Influence of environmental variation

Mean elevation did not differ among camera locations on the two plots at either the 50 or 100-m buffer scale (Table S2) but elevation was more variable on Harpia at both scales (i.e., significant differences in standard deviation values), reflecting the hillier terrain on Harpia. Similarly, slope and distance to streams were greater on Harpia, although significant only at the 100-m scale. These differences reflect the fact that the Puma plot tends to be flatter and with more permanent streams in comparison with Harpia.

Redundancy analysis based on environmental features within 50-m buffer around cameras explained a small but significant amount of variation in the distribution of species (Table 4). The first two axes accounted for almost 20% of variation in species distribution patterns, with slope, elevation, SD of slope, and SD of distance to stream all significant in a stepwise analysis. Thus, species such as Tayassu pecari and Tapirus terrestris were negatively associated with steeper slopes and greater variation in elevation (Fig. 5). Similarly, Leopardus pardalis was strongly negatively associated with slope and variation in slope and elevation. In contrast, Puma concolor and Atelocynus microtis were positively associated with elevation whereas Pecari tajacu tended to occur in areas farther from streams. In general, cameras on Puma separate from those on Harpia along the first axis; cameras on Puma tend to be in flatter areas and closer to streams, although this is not true for all camera locations on the plot (Fig. 6).

Environmental features explained slightly more variation in species distribution patterns when based on a 100-m buffer around camera locations (Table 4).
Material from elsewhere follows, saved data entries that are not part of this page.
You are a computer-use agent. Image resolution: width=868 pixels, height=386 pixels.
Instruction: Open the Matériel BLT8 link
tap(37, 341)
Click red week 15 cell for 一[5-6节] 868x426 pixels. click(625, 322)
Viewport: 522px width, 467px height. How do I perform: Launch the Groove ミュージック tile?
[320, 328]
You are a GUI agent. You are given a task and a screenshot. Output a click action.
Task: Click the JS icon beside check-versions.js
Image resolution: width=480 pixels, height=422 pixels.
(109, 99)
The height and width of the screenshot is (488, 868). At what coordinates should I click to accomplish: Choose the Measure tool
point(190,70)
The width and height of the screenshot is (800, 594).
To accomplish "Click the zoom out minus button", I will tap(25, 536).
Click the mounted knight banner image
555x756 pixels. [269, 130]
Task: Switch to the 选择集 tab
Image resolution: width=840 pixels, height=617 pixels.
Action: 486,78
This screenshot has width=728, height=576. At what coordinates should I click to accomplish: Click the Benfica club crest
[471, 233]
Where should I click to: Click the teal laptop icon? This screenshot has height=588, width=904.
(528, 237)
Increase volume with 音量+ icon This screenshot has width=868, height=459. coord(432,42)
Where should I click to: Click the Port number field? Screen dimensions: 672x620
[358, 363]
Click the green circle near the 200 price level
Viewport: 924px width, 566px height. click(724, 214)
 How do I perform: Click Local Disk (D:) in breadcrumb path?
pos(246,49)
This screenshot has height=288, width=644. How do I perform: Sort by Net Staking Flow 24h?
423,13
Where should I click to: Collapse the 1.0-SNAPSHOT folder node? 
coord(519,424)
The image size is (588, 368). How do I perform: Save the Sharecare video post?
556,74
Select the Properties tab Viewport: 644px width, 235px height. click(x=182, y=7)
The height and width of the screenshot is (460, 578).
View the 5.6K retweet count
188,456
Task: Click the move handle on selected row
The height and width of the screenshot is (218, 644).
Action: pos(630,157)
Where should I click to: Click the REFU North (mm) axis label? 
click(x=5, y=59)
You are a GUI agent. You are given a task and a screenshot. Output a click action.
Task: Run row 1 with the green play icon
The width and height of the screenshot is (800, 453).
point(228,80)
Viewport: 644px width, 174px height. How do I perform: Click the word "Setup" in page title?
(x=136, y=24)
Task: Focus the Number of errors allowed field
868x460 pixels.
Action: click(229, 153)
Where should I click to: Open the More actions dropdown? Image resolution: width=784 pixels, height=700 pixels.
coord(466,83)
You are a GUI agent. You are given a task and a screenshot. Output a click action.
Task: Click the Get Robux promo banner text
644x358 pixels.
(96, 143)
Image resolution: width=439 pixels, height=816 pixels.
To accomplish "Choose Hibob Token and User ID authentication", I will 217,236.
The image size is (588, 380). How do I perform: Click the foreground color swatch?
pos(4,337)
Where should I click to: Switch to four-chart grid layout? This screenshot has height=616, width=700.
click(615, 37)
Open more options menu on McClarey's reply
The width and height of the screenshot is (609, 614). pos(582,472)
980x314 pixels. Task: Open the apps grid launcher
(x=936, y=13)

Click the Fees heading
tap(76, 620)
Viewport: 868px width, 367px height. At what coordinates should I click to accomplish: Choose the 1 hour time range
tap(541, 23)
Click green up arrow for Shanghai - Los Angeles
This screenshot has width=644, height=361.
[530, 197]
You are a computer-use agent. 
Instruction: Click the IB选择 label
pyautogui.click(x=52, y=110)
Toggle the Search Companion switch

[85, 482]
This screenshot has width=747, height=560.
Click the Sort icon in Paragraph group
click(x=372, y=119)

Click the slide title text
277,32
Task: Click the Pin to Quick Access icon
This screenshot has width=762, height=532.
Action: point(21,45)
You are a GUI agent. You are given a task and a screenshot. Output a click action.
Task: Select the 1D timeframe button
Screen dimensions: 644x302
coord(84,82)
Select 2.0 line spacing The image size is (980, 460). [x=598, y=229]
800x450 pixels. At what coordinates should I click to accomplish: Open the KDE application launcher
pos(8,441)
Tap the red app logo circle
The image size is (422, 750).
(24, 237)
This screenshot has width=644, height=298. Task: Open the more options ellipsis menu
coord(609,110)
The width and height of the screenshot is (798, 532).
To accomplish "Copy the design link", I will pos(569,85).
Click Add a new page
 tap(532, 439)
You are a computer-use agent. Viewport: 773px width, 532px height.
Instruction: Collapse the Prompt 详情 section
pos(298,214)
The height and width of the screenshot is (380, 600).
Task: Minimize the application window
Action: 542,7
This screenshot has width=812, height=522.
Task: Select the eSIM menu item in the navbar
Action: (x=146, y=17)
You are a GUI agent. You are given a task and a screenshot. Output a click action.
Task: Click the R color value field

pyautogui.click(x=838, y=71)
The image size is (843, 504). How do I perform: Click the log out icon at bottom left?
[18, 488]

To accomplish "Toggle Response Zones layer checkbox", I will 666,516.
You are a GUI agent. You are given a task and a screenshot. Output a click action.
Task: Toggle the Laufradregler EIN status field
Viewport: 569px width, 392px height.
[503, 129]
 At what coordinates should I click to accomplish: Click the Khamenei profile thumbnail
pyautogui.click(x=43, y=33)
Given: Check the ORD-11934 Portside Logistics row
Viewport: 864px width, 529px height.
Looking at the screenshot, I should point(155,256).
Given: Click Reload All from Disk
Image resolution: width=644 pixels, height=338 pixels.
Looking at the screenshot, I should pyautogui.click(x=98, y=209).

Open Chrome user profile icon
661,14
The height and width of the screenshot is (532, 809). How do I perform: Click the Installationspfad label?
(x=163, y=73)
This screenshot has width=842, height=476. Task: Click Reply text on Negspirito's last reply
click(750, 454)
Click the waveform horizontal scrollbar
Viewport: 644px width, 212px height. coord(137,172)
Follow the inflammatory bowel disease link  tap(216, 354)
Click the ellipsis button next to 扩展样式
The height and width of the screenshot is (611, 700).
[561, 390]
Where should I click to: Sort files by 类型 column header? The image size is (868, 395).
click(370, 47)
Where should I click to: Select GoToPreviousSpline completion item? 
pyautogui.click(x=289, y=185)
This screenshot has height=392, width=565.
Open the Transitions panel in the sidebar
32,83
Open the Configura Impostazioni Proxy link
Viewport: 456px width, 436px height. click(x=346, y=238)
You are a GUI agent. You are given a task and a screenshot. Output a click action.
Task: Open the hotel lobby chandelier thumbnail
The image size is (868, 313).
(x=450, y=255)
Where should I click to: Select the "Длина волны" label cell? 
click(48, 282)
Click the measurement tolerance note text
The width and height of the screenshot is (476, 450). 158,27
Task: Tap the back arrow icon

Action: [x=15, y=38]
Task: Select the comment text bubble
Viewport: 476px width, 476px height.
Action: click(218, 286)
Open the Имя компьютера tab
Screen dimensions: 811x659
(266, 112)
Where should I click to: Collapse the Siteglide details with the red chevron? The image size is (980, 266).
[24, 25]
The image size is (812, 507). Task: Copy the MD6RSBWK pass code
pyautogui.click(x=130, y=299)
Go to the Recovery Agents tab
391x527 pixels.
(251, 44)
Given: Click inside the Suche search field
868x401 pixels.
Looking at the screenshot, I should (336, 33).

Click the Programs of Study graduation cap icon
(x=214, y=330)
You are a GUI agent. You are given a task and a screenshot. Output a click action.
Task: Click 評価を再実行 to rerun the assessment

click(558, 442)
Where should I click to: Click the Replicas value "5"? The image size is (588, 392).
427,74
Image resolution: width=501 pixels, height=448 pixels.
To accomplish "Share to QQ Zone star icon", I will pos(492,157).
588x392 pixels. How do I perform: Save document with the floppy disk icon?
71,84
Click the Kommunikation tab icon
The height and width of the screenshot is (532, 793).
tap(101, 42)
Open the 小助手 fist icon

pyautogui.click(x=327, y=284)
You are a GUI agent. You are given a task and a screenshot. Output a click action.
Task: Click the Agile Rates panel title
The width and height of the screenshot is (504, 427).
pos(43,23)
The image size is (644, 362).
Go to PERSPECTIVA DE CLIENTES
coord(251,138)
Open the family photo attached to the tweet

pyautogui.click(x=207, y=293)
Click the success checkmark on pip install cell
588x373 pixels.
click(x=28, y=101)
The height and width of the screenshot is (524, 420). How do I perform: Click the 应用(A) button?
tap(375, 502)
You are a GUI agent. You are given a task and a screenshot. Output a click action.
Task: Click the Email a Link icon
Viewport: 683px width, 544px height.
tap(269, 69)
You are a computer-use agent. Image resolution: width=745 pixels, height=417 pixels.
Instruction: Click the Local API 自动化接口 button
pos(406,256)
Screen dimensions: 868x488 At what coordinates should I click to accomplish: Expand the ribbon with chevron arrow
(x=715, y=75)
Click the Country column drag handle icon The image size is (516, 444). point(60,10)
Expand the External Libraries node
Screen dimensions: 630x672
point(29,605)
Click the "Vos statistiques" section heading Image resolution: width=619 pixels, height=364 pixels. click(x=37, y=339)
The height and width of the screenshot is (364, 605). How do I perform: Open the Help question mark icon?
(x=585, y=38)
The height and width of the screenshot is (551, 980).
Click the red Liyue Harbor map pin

Slope, SD of slope, and elevation all were significant in a stepwise analysis. Relationships between species and environmental features tended to be similar to those based on 50-m buffer (Fig. S1). Tayassu pecari and Tapirus terrestris were even more strongly negatively associated with variation in elevation, Pecari tajacu was more strongly associated with distances to streams, but Atelocynus microtis, for example, was not strongly associated with any variable. Cameras on Puma showed less variation in elevation than did cameras on Harpia and tended to be in areas with lower slopes (Fig. S1).

Comparison with other sites

Capture rates of species on the two plots combined (all years combined) were similar to capture rates from cameras located on trails within the boundaries of TBS (Fig. 1; r_s = 0.84; Fig. 7A). Capture rate of Tapirus terrestris was somewhat higher on the plots than on the trails whereas Sciurus igniventris, Leopardus pardalis, and Dasypus novemcinctus were somewhat more commonly encountered on trails. In contrast, capture rates were, overall, much higher on the two combined plots than at a different site within Yasuní National Park (ITT block, Varadero sector; Arguillin et al., 2010). Most species had higher capture rates on the two plots, as indicated by points lying below the line that indicates a 1:1 relationship (Fig. 7B). The lower slope was strongly influenced by species such as Puma concolor, Dasypus spp., Dasyprocta fuliginosa, and Mazama americana. Despite these differences, relative (rank) importances of species were similar in both sites (r_s = 0.81). Similarly, the slope of the relationship was much less than 1.0 when results from TBS were compared to a site in southeastern Peru (Tobler et al., 2008). For example, Pecari tajacu, Mazama americana, and Myoprocta pratti all were captured much more frequently on the TBS plots whereas Panthera onca and Didelphis marsupialis were more commonly captured at the Peru site (Fig. 7C). Capture rates were, nonetheless, highly correlated (r_s = 0.79) indicating that relative importance of species was similar in lowland forest of eastern Ecuador and in southeastern Peru.